START The data

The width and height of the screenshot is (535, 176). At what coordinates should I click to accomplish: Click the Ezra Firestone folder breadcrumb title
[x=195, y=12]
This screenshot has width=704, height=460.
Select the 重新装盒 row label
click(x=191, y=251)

END The data

■ Goal of the exercise:
Copy out exactly the lines running from the line with "This screenshot has width=704, height=460." to the end of the records, inclusive.

■ Answer:
This screenshot has width=704, height=460.
Select the 重新装盒 row label
click(x=191, y=251)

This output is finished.